Aim of the exercise: Give the lines below again exactly, starting with the line that holds "Select Энергия in" and going on through the line that holds "Given: Switch to the Системные tab".

Records for the task:
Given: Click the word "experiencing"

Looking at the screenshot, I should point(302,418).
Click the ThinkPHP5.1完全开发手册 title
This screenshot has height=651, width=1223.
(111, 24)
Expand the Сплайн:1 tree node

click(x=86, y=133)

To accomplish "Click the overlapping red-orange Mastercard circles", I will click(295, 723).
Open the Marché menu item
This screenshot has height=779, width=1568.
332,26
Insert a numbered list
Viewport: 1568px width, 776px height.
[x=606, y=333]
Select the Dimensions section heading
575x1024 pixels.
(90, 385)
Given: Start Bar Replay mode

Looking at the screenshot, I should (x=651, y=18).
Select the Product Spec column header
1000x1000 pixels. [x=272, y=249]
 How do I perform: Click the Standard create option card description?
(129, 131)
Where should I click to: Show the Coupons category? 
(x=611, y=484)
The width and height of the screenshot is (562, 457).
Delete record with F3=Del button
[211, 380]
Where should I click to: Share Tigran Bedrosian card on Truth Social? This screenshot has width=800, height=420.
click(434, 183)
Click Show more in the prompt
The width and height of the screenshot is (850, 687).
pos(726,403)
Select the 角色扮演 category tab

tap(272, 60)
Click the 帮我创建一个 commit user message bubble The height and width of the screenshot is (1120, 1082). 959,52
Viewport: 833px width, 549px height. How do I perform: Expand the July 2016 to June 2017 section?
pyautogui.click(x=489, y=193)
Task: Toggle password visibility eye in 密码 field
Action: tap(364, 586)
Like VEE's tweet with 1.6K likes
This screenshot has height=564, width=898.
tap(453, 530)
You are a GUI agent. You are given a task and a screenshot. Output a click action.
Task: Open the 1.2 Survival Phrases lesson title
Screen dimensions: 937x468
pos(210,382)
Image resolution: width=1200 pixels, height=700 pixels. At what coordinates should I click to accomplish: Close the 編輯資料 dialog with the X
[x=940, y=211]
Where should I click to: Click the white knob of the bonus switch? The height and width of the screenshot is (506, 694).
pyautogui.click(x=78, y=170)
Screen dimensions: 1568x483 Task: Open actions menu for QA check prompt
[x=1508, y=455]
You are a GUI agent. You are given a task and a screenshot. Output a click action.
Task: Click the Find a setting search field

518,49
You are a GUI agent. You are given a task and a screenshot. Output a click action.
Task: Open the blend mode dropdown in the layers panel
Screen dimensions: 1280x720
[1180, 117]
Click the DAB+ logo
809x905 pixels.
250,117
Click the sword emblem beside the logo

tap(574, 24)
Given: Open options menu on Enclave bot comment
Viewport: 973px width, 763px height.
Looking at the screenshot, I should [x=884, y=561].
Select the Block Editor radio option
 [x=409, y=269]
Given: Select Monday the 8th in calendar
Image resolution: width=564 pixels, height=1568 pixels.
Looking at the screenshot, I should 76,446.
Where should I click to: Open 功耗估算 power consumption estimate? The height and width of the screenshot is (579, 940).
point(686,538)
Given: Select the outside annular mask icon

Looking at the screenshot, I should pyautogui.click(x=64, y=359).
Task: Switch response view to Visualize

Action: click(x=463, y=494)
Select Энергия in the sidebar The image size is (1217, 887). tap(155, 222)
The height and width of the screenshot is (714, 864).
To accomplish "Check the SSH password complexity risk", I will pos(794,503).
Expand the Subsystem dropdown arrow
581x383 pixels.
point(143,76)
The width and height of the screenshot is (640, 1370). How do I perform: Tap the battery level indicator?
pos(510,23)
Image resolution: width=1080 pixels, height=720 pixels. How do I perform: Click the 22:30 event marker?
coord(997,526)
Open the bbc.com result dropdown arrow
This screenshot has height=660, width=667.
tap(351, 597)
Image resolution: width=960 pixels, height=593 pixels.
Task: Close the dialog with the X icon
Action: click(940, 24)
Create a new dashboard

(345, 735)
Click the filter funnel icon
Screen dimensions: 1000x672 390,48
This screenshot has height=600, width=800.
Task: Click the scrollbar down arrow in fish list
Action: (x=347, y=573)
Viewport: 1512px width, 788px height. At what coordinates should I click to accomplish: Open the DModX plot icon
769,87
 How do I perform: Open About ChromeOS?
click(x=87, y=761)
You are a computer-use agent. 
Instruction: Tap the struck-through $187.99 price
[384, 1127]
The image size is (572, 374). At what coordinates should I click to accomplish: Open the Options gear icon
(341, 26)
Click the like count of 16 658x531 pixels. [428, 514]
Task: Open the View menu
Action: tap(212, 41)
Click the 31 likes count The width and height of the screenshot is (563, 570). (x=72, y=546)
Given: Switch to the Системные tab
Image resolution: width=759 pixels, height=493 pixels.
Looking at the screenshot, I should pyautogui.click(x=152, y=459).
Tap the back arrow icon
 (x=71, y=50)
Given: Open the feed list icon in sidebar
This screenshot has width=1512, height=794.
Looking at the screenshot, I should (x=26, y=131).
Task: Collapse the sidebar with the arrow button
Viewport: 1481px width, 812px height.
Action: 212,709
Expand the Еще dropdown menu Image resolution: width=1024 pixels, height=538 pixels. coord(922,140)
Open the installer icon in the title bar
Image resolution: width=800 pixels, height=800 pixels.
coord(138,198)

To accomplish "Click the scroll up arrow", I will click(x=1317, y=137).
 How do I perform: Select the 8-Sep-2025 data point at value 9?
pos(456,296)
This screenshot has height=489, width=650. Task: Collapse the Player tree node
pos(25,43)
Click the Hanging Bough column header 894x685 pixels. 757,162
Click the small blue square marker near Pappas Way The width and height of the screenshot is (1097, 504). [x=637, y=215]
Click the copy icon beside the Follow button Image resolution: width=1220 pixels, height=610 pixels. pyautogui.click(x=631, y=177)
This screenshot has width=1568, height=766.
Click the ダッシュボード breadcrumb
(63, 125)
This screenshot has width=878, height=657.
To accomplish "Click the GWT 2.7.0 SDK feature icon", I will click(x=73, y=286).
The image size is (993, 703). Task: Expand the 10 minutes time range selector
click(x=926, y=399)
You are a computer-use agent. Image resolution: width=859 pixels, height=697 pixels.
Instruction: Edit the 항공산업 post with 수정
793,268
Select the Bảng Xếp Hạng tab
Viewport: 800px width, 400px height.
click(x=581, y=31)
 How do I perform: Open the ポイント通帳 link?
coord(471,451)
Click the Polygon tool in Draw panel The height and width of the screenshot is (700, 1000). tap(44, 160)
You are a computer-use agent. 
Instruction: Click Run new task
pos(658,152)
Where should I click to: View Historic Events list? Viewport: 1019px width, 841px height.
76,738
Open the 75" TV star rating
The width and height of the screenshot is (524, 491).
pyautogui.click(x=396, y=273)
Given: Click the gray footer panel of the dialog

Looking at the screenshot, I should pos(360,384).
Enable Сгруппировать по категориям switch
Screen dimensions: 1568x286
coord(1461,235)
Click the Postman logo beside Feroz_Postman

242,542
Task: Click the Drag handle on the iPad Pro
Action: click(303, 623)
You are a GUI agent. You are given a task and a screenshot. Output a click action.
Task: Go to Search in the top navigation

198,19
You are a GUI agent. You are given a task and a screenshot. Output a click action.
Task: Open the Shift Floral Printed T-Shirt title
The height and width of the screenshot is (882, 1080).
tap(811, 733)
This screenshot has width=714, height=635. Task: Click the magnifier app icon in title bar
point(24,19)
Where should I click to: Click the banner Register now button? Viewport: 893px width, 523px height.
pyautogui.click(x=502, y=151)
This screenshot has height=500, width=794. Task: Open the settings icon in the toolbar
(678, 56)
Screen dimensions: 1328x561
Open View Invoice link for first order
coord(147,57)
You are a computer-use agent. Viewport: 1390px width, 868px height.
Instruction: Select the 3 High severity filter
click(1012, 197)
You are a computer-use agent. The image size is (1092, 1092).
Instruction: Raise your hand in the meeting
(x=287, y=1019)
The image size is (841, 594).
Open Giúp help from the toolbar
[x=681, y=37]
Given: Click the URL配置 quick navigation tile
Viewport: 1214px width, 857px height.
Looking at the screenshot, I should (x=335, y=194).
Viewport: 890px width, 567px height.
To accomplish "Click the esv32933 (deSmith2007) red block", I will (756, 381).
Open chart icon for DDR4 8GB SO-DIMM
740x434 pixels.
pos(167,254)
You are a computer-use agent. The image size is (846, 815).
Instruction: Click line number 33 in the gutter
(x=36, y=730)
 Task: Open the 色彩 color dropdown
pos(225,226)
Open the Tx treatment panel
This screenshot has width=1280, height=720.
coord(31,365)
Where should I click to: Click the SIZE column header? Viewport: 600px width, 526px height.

Answer space:
Select Энергия in the sidebar The image size is (1217, 887). tap(155, 222)
The height and width of the screenshot is (714, 864).
To accomplish "Check the SSH password complexity risk", I will pos(794,503).
Expand the Subsystem dropdown arrow
581x383 pixels.
point(143,76)
The width and height of the screenshot is (640, 1370). How do I perform: Tap the battery level indicator?
pos(510,23)
Image resolution: width=1080 pixels, height=720 pixels. How do I perform: Click the 22:30 event marker?
coord(997,526)
Open the bbc.com result dropdown arrow
This screenshot has height=660, width=667.
tap(351, 597)
Image resolution: width=960 pixels, height=593 pixels.
Task: Close the dialog with the X icon
Action: click(940, 24)
Create a new dashboard

(345, 735)
Click the filter funnel icon
Screen dimensions: 1000x672 390,48
This screenshot has height=600, width=800.
Task: Click the scrollbar down arrow in fish list
Action: (x=347, y=573)
Viewport: 1512px width, 788px height. At what coordinates should I click to accomplish: Open the DModX plot icon
769,87
 How do I perform: Open About ChromeOS?
click(x=87, y=761)
You are a computer-use agent. 
Instruction: Tap the struck-through $187.99 price
[384, 1127]
The image size is (572, 374). At what coordinates should I click to accomplish: Open the Options gear icon
(341, 26)
Click the like count of 16 658x531 pixels. [428, 514]
Task: Open the View menu
Action: tap(212, 41)
Click the 31 likes count The width and height of the screenshot is (563, 570). (x=72, y=546)
Given: Switch to the Системные tab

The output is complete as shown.